AVAILABLE RECORDS:
┄┄┄┄┄┄

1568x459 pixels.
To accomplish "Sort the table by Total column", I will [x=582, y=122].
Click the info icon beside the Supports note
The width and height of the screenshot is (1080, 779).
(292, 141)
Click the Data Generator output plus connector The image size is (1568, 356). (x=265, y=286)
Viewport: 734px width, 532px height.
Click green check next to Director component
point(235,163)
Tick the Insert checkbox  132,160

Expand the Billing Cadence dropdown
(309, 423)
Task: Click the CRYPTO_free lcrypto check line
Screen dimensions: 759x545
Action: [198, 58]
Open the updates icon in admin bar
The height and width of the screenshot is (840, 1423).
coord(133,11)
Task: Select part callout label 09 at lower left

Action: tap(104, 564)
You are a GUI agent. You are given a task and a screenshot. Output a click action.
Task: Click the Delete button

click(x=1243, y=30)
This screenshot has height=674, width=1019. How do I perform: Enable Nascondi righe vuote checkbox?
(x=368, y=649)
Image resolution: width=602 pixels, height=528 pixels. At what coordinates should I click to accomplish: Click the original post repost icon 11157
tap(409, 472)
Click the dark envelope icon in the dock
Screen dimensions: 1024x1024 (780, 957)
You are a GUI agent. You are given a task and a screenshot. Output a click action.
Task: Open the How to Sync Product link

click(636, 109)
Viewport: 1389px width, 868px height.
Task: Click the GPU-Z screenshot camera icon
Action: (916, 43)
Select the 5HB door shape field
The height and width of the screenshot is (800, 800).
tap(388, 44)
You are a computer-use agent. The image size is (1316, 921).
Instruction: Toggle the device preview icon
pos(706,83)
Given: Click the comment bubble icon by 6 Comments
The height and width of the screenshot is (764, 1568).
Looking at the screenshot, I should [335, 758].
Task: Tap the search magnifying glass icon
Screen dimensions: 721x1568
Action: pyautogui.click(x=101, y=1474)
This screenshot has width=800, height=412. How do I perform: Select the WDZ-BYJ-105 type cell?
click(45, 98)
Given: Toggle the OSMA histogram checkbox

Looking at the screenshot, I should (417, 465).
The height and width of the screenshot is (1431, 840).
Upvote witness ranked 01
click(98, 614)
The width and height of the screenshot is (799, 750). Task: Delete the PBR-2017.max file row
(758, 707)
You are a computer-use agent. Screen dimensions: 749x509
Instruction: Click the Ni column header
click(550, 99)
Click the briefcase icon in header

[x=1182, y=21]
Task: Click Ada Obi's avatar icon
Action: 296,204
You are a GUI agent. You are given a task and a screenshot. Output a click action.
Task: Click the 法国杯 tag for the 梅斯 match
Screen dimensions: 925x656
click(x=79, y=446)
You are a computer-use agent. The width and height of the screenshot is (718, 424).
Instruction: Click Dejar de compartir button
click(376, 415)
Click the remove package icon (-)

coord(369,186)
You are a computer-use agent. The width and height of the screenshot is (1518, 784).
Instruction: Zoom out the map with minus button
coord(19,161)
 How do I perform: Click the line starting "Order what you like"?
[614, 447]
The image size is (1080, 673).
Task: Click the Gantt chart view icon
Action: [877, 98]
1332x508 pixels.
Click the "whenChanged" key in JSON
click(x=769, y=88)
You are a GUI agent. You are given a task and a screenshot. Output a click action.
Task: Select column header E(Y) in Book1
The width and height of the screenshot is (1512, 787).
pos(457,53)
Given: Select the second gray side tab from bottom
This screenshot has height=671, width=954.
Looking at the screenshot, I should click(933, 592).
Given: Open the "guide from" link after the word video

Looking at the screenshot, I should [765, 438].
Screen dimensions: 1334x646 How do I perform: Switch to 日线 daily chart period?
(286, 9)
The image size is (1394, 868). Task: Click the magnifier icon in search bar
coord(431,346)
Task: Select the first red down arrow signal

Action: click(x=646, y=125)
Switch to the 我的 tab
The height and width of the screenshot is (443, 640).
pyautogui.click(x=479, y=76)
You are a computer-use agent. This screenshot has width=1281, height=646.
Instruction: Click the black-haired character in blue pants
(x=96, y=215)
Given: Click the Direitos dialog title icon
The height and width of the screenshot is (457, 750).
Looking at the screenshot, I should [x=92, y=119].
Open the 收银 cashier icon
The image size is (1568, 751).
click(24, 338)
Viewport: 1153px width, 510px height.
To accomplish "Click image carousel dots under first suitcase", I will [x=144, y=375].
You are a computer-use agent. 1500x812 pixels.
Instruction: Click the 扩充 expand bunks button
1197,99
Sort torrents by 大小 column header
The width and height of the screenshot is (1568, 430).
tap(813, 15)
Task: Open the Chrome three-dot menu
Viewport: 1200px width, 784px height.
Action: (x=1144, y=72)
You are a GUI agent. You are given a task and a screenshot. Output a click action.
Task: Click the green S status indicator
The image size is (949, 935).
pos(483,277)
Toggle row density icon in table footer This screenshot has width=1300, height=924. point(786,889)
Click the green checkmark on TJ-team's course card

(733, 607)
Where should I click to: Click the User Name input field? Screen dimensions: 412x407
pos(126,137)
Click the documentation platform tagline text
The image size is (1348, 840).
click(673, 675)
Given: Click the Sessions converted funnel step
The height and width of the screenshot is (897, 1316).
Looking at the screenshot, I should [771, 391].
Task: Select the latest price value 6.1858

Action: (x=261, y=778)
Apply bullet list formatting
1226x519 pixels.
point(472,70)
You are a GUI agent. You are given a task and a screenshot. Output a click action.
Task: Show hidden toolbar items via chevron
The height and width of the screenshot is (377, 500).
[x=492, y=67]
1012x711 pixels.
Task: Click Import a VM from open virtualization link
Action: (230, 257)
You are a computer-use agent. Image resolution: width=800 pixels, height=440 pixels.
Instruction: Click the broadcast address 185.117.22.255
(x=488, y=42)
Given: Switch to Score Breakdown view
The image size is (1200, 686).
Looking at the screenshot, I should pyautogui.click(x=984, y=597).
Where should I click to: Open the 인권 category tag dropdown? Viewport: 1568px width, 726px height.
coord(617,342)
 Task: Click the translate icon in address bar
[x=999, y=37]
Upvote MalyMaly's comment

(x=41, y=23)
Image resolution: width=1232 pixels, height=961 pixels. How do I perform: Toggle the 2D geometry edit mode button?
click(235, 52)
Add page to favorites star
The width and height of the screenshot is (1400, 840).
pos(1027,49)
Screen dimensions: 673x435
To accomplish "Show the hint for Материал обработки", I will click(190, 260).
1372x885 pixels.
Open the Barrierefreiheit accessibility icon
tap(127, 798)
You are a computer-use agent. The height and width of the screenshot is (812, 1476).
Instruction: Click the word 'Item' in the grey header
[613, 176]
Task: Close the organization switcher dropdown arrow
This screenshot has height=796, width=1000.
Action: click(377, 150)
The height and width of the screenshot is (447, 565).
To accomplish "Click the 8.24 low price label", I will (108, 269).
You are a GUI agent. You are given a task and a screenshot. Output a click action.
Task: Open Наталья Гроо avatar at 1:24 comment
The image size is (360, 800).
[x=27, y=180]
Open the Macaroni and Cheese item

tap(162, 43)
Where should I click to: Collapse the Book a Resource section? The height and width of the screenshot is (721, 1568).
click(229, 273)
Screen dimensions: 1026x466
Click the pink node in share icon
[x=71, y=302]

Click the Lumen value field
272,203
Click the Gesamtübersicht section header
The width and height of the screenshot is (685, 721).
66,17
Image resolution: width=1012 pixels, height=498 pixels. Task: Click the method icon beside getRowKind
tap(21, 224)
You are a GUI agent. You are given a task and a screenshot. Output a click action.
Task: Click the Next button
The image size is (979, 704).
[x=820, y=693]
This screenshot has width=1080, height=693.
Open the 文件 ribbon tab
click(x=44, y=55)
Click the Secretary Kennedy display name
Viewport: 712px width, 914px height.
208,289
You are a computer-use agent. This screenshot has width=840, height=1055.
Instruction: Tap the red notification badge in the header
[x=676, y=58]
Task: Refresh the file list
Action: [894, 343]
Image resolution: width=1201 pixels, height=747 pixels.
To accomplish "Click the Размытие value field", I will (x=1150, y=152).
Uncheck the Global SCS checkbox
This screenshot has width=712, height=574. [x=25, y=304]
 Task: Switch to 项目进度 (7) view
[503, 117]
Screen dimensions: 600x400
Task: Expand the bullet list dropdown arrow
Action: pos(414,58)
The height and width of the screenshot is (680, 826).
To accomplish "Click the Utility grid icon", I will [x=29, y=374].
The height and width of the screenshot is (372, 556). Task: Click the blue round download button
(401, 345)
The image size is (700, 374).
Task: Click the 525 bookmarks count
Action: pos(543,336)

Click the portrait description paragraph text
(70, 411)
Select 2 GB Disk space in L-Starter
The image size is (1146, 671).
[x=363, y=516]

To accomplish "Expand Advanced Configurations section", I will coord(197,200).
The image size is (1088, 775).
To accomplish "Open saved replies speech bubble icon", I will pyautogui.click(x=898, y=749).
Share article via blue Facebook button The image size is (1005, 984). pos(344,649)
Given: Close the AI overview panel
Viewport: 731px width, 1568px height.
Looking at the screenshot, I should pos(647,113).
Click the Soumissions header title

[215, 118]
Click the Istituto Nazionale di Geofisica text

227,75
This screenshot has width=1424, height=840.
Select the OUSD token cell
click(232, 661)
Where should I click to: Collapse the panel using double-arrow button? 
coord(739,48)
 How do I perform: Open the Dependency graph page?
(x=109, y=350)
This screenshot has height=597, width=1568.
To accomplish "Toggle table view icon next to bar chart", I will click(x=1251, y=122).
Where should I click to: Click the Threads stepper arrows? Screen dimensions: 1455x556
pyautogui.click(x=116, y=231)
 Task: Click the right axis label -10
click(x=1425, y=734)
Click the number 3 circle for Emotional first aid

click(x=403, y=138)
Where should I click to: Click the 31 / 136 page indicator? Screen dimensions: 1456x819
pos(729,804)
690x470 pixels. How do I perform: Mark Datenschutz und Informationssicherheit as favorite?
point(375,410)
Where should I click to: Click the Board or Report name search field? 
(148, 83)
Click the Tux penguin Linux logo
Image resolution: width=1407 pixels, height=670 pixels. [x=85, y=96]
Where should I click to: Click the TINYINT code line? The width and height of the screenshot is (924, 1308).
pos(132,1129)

┄┄┄┄┄┄

WORK TASK: Extract every line containing the string "Close" from the data above.

RESPONSE:
Task: Close the organization switcher dropdown arrow
Given: Close the AI overview panel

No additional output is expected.